Automating Algorithm Discovery: A Case Study in Transaction Scheduling: "Transactions are a cornerstone of modern data stores, offering guarantees that simplify development under concurrent data access for modern applications. Their wide adoption by industry databases highlights their importance. However, modern applications pose new hurdles for supporting these semantics. Driven by massive data growth and new use cases such as AI agents, storage systems face unprecedented data volume and scale."

“Generative AI revolution in cybersecurity: a comprehensive review of threat intelligence and operations”: This paper surveys how generative AI (GenAI) is transforming cybersecurity — especially in threat intelligence, automated operations, and attack simulation. It discusses how generative models can be used defensively (e.g., synthesizing threat data, automating incident response) but also warns of adversarial use. The review covers existing architectures, use-cases, risks, and future research directions.

“Artificial intelligence and machine learning in cybersecurity: a deep dive into state-of-the-art techniques and future paradigms”: This is a broad, in-depth survey of AI and ML techniques applied to key cybersecurity areas like intrusion detection, malware classification, behavior analysis, and threat intelligence. It also outlines future paradigms, challenges (e.g., adversarial ML, explainability), and research gaps.

“Towards Explainable and Lightweight AI for Real-Time Cyber Threat Hunting in Edge Networks” (Milad Rahmati): This is a preprint (arXiv) proposing an AI framework for detecting cyber threats in edge networks (i.e., resource-constrained devices). The core idea is to combine interpretable machine learning (e.g., decision trees) with lightweight deep learning and federated learning, to achieve real-time threat hunting while preserving transparency and low computational cost.

“Adaptive Cybersecurity: Dynamically Retrainable Firewalls for Real-Time Network Protection” (Sina Ahmadi): Another preprint.
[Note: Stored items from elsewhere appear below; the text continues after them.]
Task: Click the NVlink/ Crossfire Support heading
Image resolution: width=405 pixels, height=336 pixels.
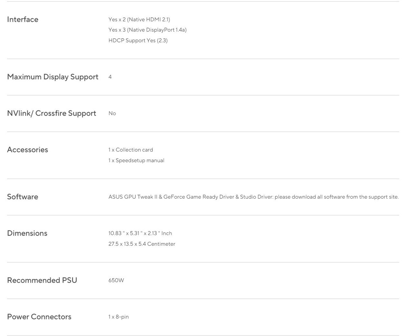Action: 51,113
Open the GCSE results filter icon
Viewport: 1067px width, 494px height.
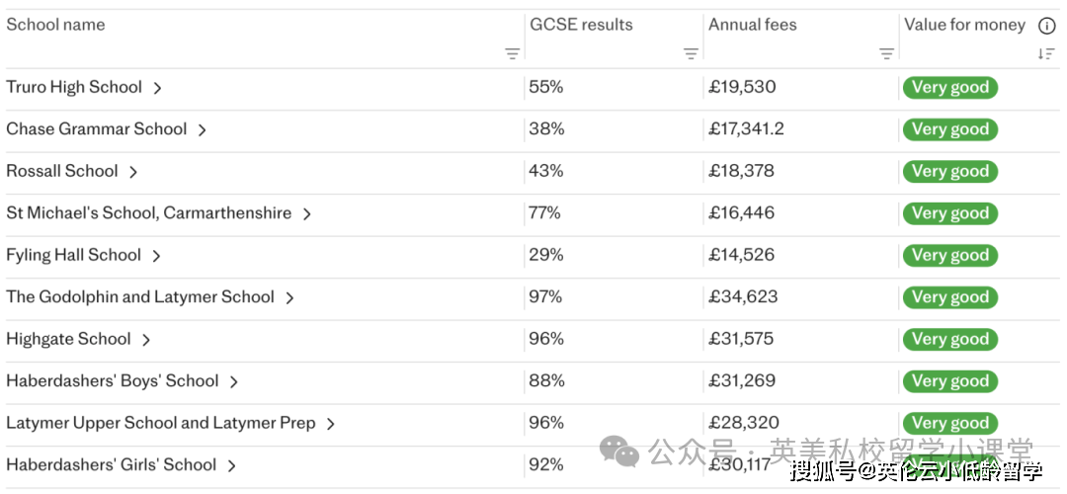[691, 54]
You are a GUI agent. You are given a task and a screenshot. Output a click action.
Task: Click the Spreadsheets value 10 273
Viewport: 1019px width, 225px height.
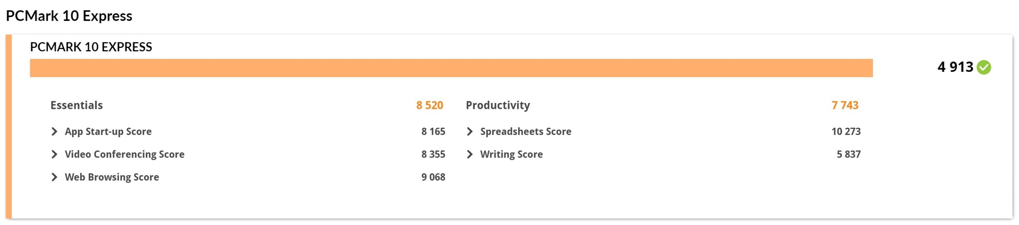click(x=846, y=132)
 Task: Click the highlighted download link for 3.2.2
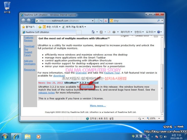click(87, 87)
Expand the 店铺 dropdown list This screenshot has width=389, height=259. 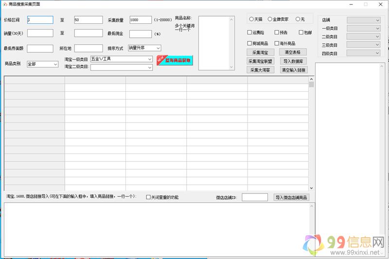click(x=363, y=20)
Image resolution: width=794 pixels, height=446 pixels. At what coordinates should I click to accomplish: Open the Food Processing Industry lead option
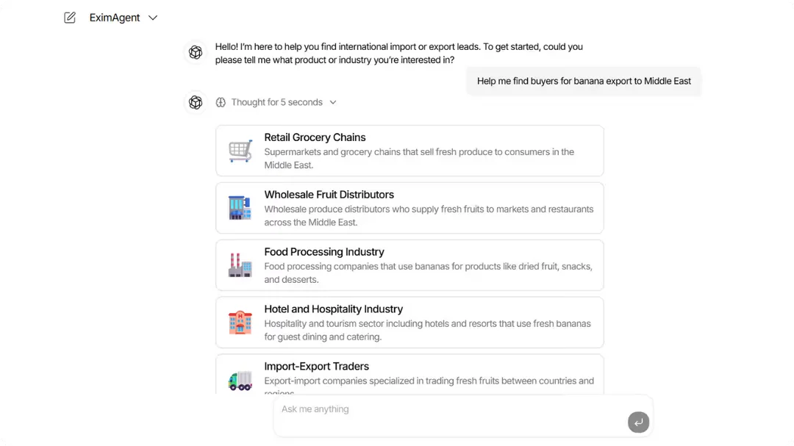409,265
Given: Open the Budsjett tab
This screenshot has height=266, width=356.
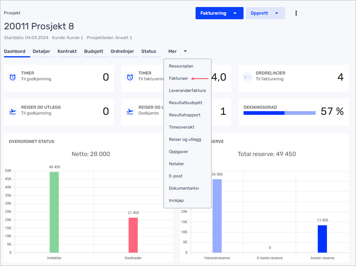Looking at the screenshot, I should click(x=94, y=51).
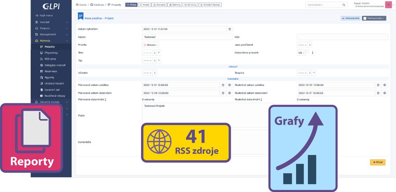
Task: Open calendar for Skutečné datum dokončení
Action: pos(378,93)
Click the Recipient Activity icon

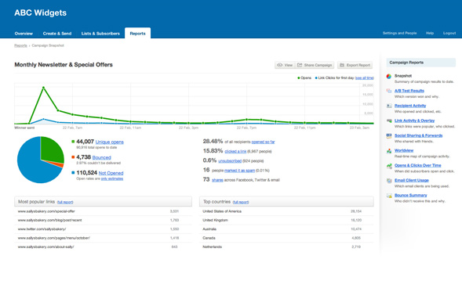coord(389,106)
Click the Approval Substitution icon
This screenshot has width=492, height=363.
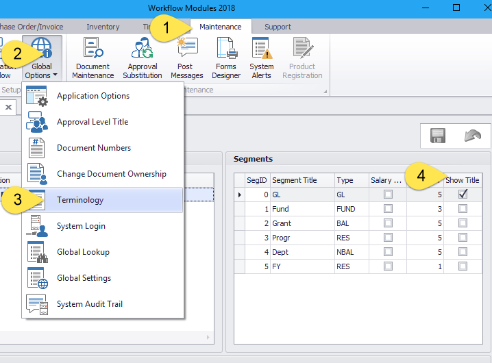tap(143, 58)
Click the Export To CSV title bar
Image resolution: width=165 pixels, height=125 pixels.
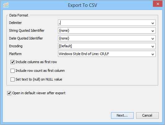pyautogui.click(x=83, y=5)
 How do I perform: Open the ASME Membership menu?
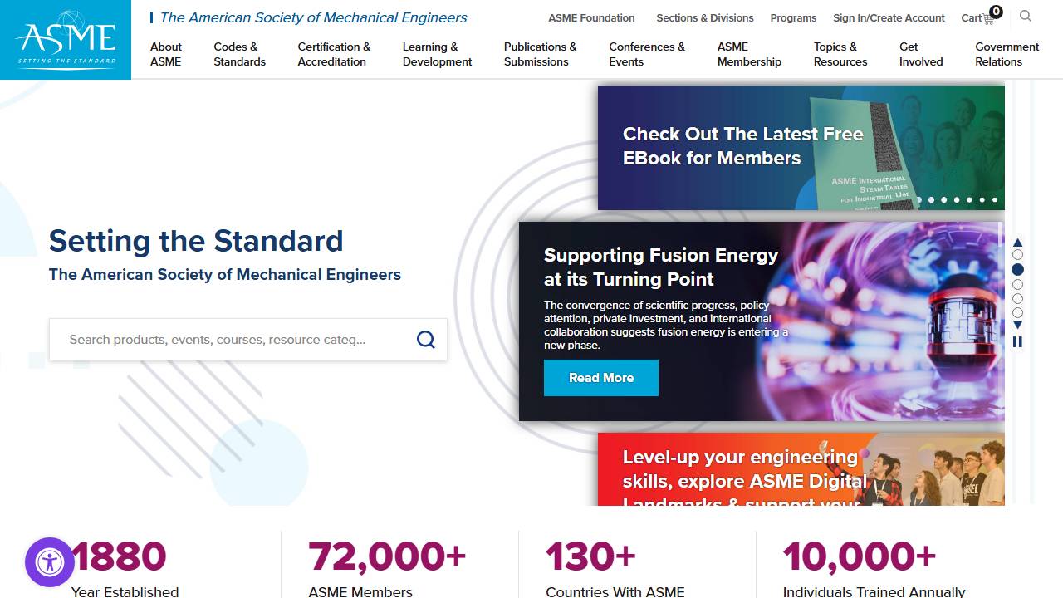(749, 54)
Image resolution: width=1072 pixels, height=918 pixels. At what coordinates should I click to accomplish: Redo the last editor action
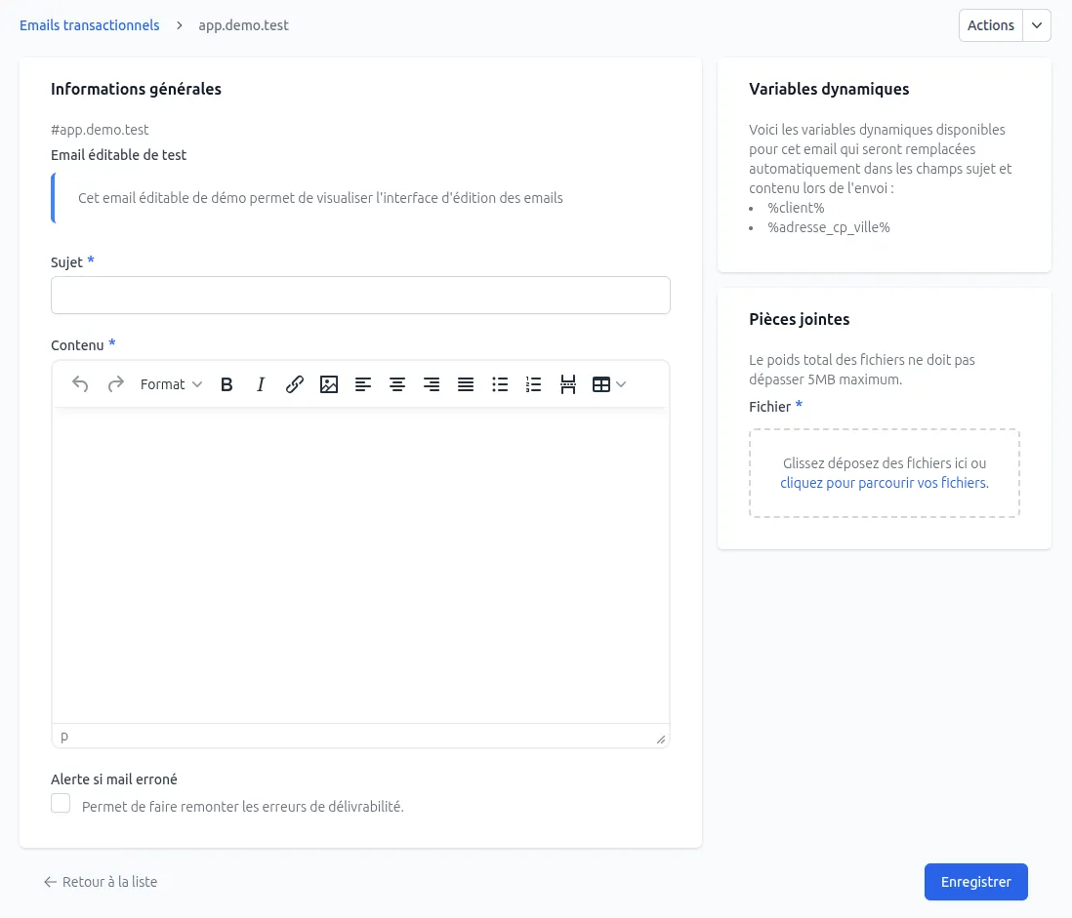click(115, 383)
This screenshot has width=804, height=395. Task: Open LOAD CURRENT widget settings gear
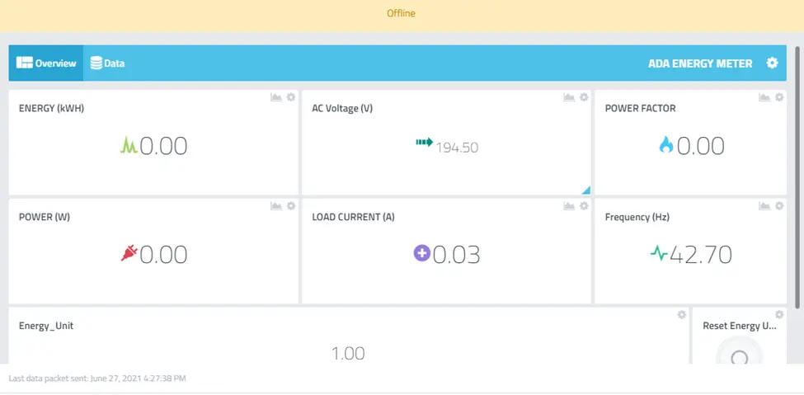coord(584,205)
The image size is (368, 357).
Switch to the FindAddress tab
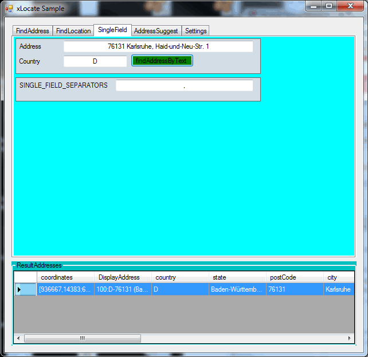click(x=33, y=31)
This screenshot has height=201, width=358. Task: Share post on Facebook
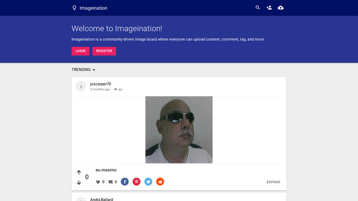(x=125, y=182)
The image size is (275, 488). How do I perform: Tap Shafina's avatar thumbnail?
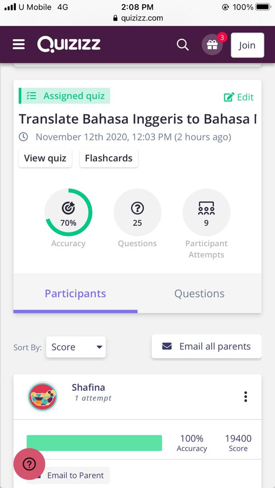pyautogui.click(x=42, y=397)
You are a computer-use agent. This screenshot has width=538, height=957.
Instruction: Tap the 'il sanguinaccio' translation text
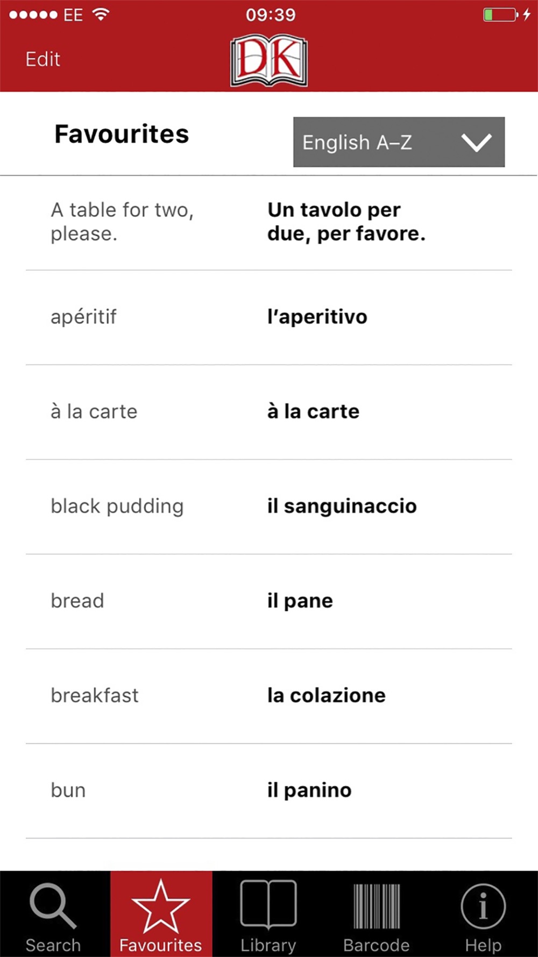click(x=342, y=506)
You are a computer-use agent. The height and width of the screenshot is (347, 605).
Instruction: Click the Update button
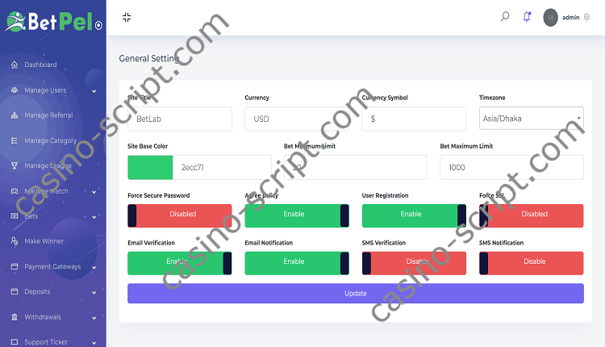pos(356,293)
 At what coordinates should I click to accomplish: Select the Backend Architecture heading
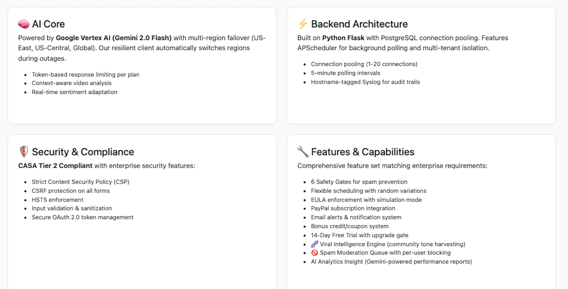[359, 24]
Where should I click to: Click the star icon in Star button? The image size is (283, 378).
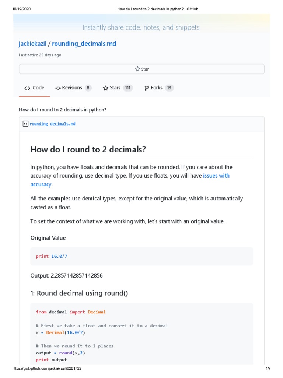137,69
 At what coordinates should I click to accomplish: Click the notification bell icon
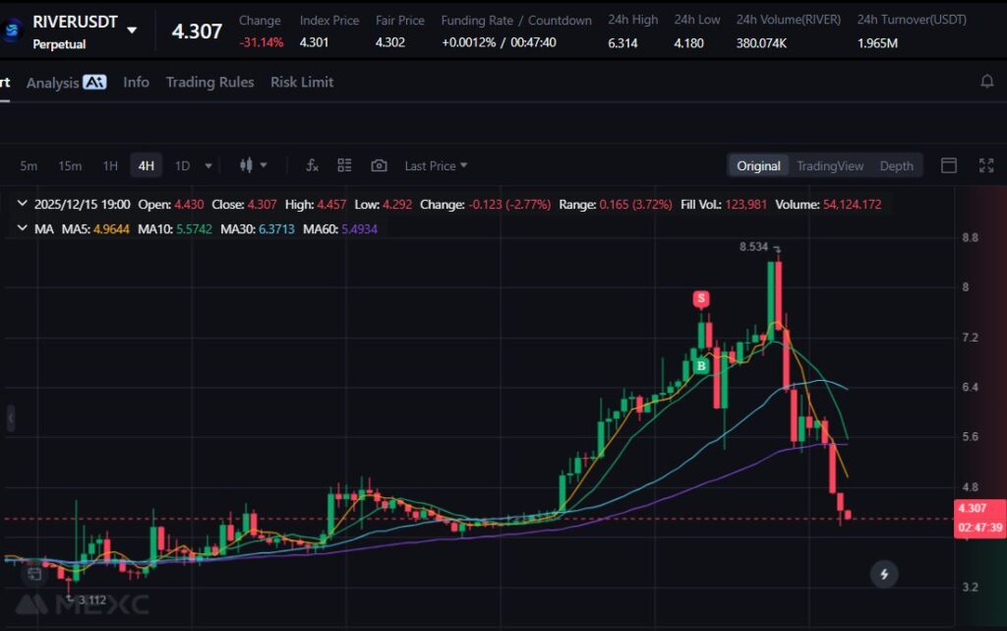coord(986,82)
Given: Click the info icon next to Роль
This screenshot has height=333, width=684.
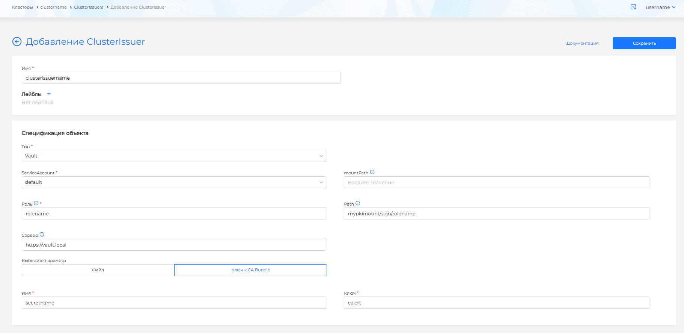Looking at the screenshot, I should [x=36, y=203].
This work introduces the concept of dynamically retrainable firewalls — firewall systems that use continual or reinforcement learning to retrain in real time as network traffic evolves. It discusses the architecture, latency/resource tradeoffs, integration with zero-trust models, and future risks including adversarial attacks and ethical/regulatory concerns.

“Organizational Adaptation to Generative AI in Cybersecurity: A Systematic Review” (Christopher Nott): This systematic review studies how cybersecurity organizations (e.g., in finance, critical infrastructure) are restructuring processes and governance to integrate generative AI. It identifies patterns such as LLM integration for threat modeling, risk automation, and hybrid human–AI operations. It also explores challenges: data quality, explainability, adversarial attacks, and building governance frameworks.

“A cybersecurity AI agent selection and decision support framework” (Masike Malatji): This recent preprint proposes a framework to help organizations choose what kind of AI “agent” (reactive, cognitive, hybrid, learning) to deploy, aligned with the NIST Cybersecurity Framework (CSF 2.0). It maps properties like autonomy, learning, and responsiveness to NIST CSF functions. It recommends different autonomy levels (assisted, augmented, fully autonomous) depending on maturity and risk.